Mahkemece K. hakkında nafaka istemine ilişkin davanın reddine karar verilmesinde bir isabetsizlik bulunmadığından, bu yöne ilişkin hükmün onanmasına;

Ancak, MK'nın 364. maddeleri uyarınca "Herkes yardım etmediği takdirde yoksulluğa düşecek olan üstsoyu ve altsoyu ile kardeşlerine nafaka vermekle yükümlüdür. Kardeşlerin nafaka yükümlülükleri refah içinde bulunmalarına bağlıdır."

MK'nın 366. maddesi uyarınca, korunmaya muhtaç kişilerin bakımı bununla yükümlü kurumlar tarafından sağlanır. Bu kurumlar yaptıkları masrafları nafaka yükümlüsü hısımlarından isteyebilir. Yasanın bu hükmü de gözetildiğinde, nafaka yükümlülüğünün yasanın emrettiği ve Özellikle refah içerisinde olan altsoy (oğul) için kaçınılmaz bir yükümlülük olduğu görülmektedir.

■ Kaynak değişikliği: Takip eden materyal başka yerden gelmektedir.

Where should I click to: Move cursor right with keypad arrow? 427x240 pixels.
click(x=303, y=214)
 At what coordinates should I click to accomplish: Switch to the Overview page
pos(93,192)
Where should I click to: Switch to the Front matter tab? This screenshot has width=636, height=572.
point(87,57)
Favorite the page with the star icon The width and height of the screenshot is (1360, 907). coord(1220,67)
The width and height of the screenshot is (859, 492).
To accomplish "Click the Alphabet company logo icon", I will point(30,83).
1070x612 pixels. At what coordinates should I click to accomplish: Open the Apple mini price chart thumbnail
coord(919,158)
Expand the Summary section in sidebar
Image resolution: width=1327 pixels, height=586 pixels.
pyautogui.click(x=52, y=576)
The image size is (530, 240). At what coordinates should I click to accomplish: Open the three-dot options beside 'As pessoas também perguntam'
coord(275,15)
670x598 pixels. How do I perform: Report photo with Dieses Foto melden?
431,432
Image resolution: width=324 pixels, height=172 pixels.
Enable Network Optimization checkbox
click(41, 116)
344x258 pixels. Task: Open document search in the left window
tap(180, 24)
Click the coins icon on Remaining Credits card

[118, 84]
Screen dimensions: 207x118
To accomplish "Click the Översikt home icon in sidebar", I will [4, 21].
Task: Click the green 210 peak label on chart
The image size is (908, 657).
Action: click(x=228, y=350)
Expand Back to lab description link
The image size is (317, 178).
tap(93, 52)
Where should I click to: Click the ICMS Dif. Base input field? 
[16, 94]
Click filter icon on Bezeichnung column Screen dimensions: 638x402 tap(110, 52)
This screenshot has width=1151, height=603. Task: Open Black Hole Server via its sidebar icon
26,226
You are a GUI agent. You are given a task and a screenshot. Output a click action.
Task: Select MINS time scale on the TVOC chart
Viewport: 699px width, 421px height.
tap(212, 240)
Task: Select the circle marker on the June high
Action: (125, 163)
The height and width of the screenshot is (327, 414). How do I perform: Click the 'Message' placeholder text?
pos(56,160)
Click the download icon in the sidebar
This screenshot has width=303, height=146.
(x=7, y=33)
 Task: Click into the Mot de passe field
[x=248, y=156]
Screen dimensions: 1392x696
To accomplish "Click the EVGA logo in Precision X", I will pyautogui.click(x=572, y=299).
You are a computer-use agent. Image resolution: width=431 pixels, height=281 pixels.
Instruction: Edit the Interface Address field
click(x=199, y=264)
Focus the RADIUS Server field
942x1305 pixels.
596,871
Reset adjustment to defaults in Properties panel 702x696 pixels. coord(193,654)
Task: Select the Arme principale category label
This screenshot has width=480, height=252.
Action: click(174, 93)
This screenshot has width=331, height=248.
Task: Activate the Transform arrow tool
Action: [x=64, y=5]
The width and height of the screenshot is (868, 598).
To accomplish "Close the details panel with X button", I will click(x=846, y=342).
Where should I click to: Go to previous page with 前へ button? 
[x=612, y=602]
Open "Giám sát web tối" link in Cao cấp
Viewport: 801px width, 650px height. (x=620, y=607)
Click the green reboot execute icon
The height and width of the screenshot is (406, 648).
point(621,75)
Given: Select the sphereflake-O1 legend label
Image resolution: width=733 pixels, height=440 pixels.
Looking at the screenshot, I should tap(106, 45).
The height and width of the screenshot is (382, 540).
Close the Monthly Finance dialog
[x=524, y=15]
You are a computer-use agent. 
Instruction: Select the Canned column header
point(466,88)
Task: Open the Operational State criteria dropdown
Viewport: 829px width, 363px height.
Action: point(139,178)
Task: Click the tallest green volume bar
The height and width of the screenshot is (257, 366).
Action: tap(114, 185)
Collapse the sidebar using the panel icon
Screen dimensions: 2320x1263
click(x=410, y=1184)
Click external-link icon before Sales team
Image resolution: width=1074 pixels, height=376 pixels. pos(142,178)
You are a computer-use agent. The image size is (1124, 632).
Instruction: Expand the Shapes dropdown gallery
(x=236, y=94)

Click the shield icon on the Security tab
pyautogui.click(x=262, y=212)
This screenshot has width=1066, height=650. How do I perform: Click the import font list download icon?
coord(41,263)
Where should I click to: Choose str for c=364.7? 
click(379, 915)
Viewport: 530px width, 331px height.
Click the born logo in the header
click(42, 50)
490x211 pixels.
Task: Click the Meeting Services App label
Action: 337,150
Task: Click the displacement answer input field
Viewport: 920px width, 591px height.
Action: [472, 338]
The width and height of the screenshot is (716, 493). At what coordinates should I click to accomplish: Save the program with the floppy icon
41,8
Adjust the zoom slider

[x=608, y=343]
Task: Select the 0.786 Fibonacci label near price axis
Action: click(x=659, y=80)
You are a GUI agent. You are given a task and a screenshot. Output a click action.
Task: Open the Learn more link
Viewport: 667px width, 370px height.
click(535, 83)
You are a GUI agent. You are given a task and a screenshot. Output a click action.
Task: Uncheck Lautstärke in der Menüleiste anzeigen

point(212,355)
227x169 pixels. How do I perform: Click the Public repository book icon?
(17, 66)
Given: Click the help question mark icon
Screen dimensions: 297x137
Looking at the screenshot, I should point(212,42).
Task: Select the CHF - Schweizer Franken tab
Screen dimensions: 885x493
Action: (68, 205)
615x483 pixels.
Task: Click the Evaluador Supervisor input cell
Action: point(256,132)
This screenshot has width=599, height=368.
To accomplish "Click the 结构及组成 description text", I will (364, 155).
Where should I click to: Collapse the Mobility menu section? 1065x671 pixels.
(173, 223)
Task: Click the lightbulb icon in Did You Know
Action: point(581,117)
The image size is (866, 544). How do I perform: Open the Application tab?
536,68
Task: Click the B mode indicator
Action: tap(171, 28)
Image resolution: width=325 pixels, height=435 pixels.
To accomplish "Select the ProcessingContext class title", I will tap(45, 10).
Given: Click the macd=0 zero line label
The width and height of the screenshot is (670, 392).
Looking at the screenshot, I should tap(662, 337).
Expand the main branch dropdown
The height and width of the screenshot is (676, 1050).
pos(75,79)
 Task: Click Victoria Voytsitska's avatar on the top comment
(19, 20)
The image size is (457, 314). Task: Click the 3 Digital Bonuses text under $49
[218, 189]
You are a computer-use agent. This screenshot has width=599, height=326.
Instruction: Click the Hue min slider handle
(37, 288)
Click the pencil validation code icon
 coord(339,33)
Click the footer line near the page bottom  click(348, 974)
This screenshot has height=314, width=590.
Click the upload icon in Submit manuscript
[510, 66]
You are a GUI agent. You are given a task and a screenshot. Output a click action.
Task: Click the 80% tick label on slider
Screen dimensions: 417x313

Nafaka yükümlülüğünün ortadan kaldırılması, MK m. 365/3te düzenlenmiştir. Bu hükme göre, "nafakanın, yükümlülerin bir ya da birkaçından istenmesi hakkaniyete aykırıysa, hakim, onların nafaka yükümlülüğünü azaltabilir veya kaldırabilir." O nedenle, kural olarak nafaka yükümlülüğünün kaldırılması için birden çok nafaka yükümlüsünden talep edilmesi ve yükümlülerden birinin nafaka yükümlülüğünü yerine getirmesi halinde, diğerinden talep edilmesinin hakkaniyete aykırı bulunması gerekir. Bunun dışında nafaka yükümlülüğünün ortadan kaldırılmasını düzenleyen herhangi bir hüküm yer almamaktadır.

Yardım nafakası, ahlak kuralları ile geleneklerin zorunlu kıldığı sosyal ödevdir ve kanun koyucu, kişinin ve toplumun vicdanına bırakmamış, kanuni bir ödev olarak düzenlemiş, bu Ödevin ortadan kaldırılmasını ise, MK m. 365 ile sınırlamıştır.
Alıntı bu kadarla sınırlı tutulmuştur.